Es duro admitir que, año tras año, posiblemente hasta los 75 tal como está el tema de las pensiones, tendré que asistir a esta pesadilla programada. Porque ¿qué pensarían tantos malos alumnos de filosofía, hoy ejecutivos sin tacha o incluso directores generales, si un tipo con bata blanca les preguntara una vez al año sobre la teoría de las esferas de Tolomeo o el principio de la economía de entes y Guillermo de Ockham? La única asignatura con la que me mandaron a Suficiencia fue la educación física, y me la pasaron sospecho que por lástima o aburrimiento, no porque lograra hacer un puntal a derechas. Una pesadilla todavía recurrente para mí es que el profesor de turno grita mi apellido para que salte de una puñetera vez el plinton, y entre sudores fríos me miro los pies y descubro que, en lugar de las adidas, voy en pantuflas. Mi idea de una clase de gimnasia sensata sólo se producía los días de lluvia, cuando nos dejaban dormitar jugando al ajedrez.

Con los años, pensé que me había librado definitivamente de todo lo que oliera a chándal. Viviendo en el centro de Segovia era más fácil, porque lo más parecido a una instalación deportiva que había a mano eran los columpios de La Merced.
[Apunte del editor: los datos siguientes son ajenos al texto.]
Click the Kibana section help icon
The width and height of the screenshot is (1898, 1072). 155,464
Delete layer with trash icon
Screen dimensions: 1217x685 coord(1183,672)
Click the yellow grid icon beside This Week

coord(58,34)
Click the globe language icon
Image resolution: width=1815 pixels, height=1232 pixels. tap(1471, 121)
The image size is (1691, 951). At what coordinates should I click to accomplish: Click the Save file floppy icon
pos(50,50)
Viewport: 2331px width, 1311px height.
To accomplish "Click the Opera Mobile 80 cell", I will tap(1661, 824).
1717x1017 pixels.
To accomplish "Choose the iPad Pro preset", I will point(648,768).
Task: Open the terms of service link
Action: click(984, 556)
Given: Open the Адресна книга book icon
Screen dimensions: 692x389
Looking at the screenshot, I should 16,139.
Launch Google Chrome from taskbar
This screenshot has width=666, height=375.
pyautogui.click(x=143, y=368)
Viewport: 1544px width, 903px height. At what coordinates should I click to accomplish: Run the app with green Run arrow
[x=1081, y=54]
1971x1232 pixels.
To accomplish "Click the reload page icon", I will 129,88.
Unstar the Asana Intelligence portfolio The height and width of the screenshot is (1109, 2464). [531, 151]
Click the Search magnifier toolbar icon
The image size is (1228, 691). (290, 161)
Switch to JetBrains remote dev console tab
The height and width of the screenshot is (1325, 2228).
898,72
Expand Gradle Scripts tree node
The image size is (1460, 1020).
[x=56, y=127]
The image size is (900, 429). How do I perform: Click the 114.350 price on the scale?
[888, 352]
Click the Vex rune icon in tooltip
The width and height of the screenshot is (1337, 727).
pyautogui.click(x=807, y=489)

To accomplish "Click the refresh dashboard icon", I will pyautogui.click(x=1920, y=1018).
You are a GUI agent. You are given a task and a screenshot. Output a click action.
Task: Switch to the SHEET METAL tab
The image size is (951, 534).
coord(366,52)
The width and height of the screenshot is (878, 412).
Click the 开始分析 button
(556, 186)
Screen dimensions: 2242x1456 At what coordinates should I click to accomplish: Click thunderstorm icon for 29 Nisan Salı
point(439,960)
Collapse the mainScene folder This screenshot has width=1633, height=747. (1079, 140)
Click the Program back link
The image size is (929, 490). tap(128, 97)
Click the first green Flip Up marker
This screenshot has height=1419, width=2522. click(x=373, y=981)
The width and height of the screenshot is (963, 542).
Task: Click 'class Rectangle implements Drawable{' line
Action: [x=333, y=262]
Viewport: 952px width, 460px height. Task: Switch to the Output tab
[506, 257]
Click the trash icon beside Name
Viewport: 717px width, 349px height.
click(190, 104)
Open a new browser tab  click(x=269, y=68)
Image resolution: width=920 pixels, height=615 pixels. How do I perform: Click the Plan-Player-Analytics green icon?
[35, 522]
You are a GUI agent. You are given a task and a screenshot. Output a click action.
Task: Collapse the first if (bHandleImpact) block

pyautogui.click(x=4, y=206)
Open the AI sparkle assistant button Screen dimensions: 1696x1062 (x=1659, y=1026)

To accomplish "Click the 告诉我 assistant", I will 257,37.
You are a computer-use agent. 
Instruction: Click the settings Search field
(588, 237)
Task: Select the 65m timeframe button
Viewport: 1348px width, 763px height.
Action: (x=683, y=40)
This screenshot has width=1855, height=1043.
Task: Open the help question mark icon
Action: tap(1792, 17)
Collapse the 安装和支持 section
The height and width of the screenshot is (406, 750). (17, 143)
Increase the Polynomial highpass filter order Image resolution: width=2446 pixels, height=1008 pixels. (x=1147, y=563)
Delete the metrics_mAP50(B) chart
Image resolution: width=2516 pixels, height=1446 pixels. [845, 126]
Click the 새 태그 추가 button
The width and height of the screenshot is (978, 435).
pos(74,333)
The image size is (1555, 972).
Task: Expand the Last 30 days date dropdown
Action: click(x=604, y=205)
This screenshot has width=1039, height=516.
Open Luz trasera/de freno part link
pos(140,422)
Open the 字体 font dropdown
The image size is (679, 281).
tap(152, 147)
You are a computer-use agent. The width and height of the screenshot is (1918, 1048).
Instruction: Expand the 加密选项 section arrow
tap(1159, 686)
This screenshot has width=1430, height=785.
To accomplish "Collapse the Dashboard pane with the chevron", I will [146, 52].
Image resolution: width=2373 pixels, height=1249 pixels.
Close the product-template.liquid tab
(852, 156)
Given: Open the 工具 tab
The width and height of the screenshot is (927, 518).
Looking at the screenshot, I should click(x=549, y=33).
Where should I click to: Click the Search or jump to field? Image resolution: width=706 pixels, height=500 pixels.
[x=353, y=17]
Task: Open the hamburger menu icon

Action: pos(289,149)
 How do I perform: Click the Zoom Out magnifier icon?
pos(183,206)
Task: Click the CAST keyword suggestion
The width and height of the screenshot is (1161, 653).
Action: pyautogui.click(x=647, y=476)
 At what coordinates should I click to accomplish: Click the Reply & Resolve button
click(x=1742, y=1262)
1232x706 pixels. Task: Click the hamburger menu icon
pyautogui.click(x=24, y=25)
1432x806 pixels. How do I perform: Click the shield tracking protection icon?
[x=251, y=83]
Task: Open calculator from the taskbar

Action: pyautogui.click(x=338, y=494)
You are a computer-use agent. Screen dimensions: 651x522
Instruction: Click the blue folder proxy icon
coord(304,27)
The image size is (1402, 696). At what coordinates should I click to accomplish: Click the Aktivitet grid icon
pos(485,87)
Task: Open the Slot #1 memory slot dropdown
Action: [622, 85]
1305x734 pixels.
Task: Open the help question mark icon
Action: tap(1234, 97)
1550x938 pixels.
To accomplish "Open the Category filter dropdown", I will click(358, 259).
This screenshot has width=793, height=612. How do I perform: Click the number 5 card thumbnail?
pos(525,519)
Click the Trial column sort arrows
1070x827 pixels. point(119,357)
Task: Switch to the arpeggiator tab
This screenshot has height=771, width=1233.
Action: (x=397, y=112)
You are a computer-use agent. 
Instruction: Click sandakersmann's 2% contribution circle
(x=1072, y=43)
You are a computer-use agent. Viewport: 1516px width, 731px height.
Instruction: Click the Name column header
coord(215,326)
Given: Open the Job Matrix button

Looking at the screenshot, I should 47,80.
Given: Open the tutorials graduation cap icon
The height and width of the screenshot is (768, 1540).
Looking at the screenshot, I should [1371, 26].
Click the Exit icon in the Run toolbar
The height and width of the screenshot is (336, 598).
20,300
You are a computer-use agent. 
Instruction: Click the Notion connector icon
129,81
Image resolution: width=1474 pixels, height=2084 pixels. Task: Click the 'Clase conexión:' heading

En Valladolid, sin embargo, la mayoría de los barrios cuenta con sus pistas, y no es raro pillar desocupadas canastas o campos de futbito. Una cosa que me chocó cuando llegué fue que el badminton no era exclusivo de los nobles británicos ociosos ni el pádel del clan aznarista: aquí se practica en muchos barrios. Los centros cívicos rebosan de amas de casa apuntadas a pilates y gimnasias varias, y las familias jóvenes bloquean las listas de acceso a los centros deportivos de moda, El Palero y Covaresa.

A mí me parece genial que los otros triunfen donde yo, lo admito, fracaso. No es que no lo intente, pero es que sólo de ir a la planta de deportes del Corte Inglés siento mareos, y no encuentro una imagen más parecida al infierno que la de una sala de aparatos llena de gente sudorosa y con ropa de lycra. Tantos años fui la última en las carreras, tantas veces me adelantaron, tanto me acostumbré a perder sin remedio, que no consigo engancharme ni siquiera a una partida de parchís. La wii me hace sentir patosa y ridícula, mi cabeza es incapaz de comprender las reglas del mus y la palabra “brisca” desata mi sopor, con lo cual vaticino difíciles mis relaciones sociales cuando llegue al centro de jubilados. En fin, como a los perritos vagabundos, lo único que me queda es coger la calle y andar, pero con ropa de persona normal, no con chándal.